Lyme Regis, 1811, a precocious 12-year-old searches the windswept beach for natural artefacts. It is a life of hardship, and her finds must supplement the family’s meagre income. Mary’s sensational childhood discovery of a five-metre-long ‘sea monster’ marks the beginning of an astonishing career. Her extraordinary gift for palaeontology would only be fully appreciated posthumously and Mary Anning’s legacy lives on. Two centuries later, hammers ring in unison as eager eyes scour the very same beach, young and old united by the quest for remains of the dinosaur era. Today, a new type of search is underway, one which veers away from fossils, and treads a curious line between treasure and trash. On the same Dorset seashore, a new breed of treasure seeker hunts for fragments of human waste, vintage rubbish beautified by the ebb and flow of the sea.

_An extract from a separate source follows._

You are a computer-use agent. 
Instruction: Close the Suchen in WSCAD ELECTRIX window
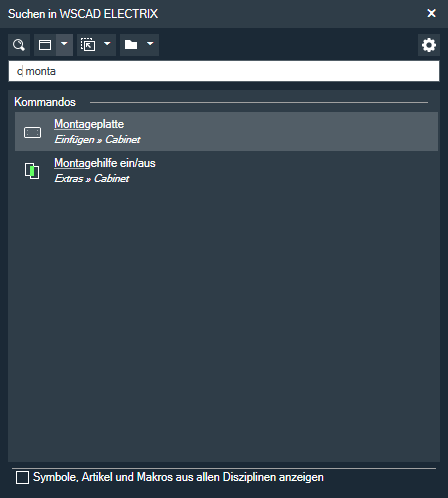(431, 13)
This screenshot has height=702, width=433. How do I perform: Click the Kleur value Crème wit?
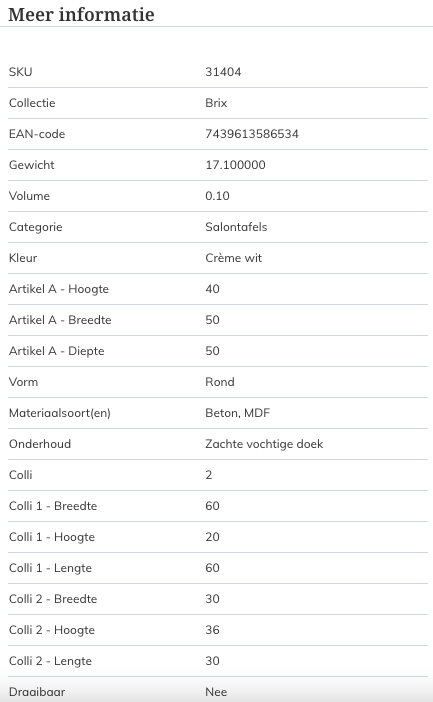[233, 258]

The low tide is marked in our diary and a falling sea evokes the same sentiment as unwrapping presents. We monitor the forecast, excitement rising as strong winds batter the coast. Hammers, boots, receptacles – the industrial beach look is complete. Our destination: Spittles, part of the Jurassic Coast, declared a UNESCO World Heritage Site in 2001. From the Victorian era to the 1970s, the Lyme Regis rubbish dump was situated at the top of this ridge, about a kilometre away from the cliff edge. In Spring 2008, a massive landslide transformed the landscape and shifted the abandoned rubbish tip within touching distance of the ocean. Ever since, the natural erosion of the cliff by wind and wave has been unearthing items from the old dumping ground.

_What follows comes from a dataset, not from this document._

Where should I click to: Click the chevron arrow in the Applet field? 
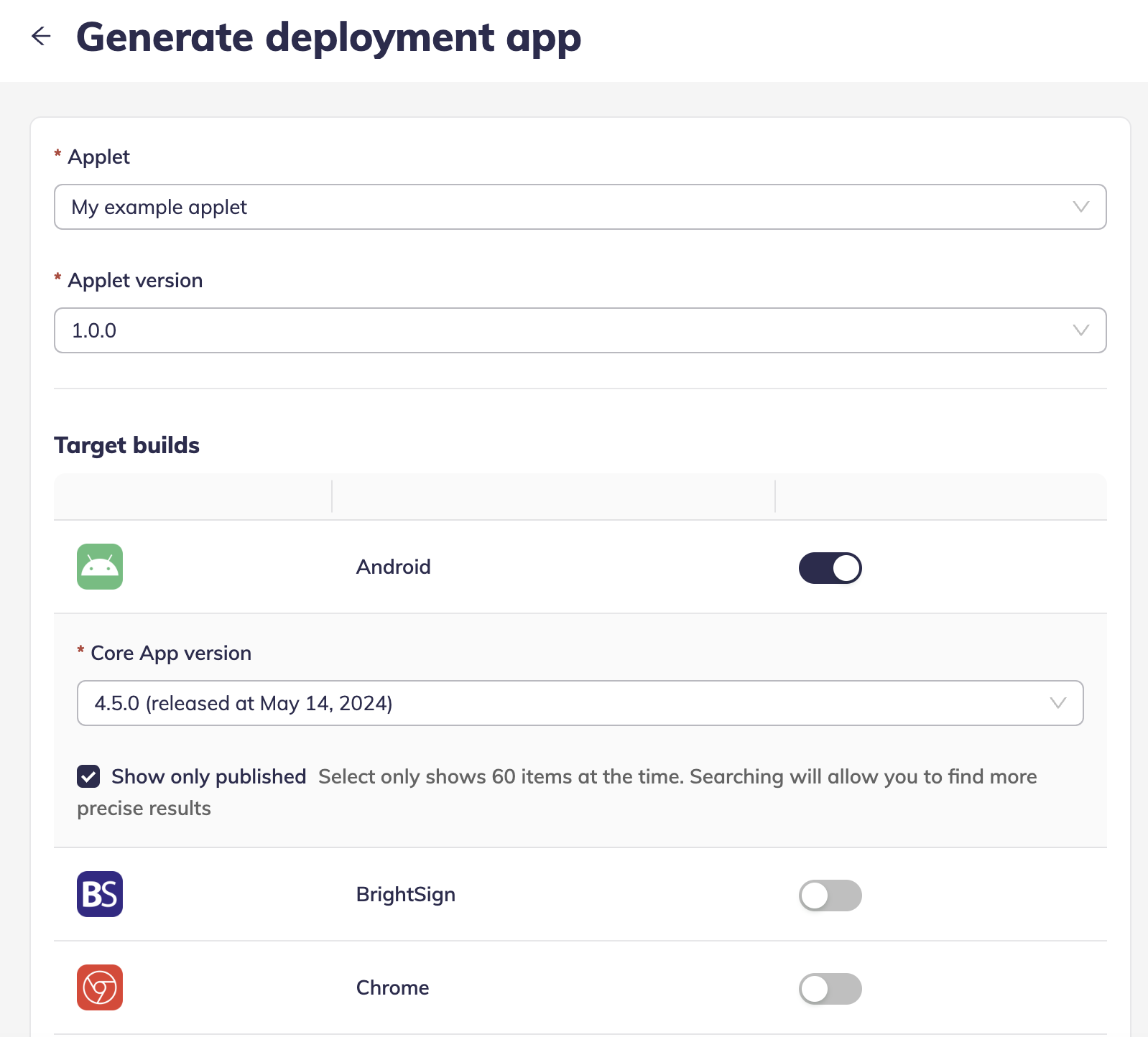pos(1080,207)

As human waste spills out onto the beach, the public reaction confounds expectations. Passionate beachcombers can now pick from a menu of curiosities which extends beyond fossils. The rubbish is not bemoaned, its meeting with the natural elements is to be celebrated as the waste is turned to treasure. Bottles perfectly frozen in time can be found embedded in the thick grey clay that makes up the cliff, as well as others artistically distorted by fire. Down the foreshore, broken glass sparkles in the sunlight, shards smoothed by tumbling in the ocean’s tides, now soothing to the touch and frosted in appearance. Colourful fragments of pottery catch the eye, an enduring clue as to fashions and trends and items once used. Large metal skeletons rise up from the sand, the remnants of old machinery, often surrounded by a river of small nails and other metalwork. These abandoned and broken items offer a fragmented record of past generations.

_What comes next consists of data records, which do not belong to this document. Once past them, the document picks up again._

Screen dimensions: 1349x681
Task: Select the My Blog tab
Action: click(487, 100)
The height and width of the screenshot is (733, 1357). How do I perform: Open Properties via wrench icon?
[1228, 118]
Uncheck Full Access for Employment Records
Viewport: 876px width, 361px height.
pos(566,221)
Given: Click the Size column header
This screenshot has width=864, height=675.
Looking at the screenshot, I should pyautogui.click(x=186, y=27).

Amongst the glassware we find, the most common are clear jars that once contained meat and seafood paste such as that made by Shippam’s. Once upon a time, Shippam’s paste was a highly popular epicurean staple, and their range of products even included turtle soup. Other bottles offer a window to a Victorian medicine cabinet, such as milk of magnesia, a laxative that came in either a cobalt or cornflower blue glass bottle. The compact, clear jar embossed with ‘Chesebrough Vaseline’ leads us on an enlightening journey to the oil fields of Pennsylvania in 1859, where Robert Chesebrough came across a residue called ‘rod wax’, derived from oil rig pumps and used by the workers to heal cuts and burns. Chesebrough was inspired to take samples of the substance back to Brooklyn, where petroleum jelly was extracted and the manufacture of a new medicinal product began: ‘Vaseline’. Chesebough Vaseline was bought by the multinational Unilever corporation in 1987, and Robert Chesebrough’s creation remains globally relevant in modern society.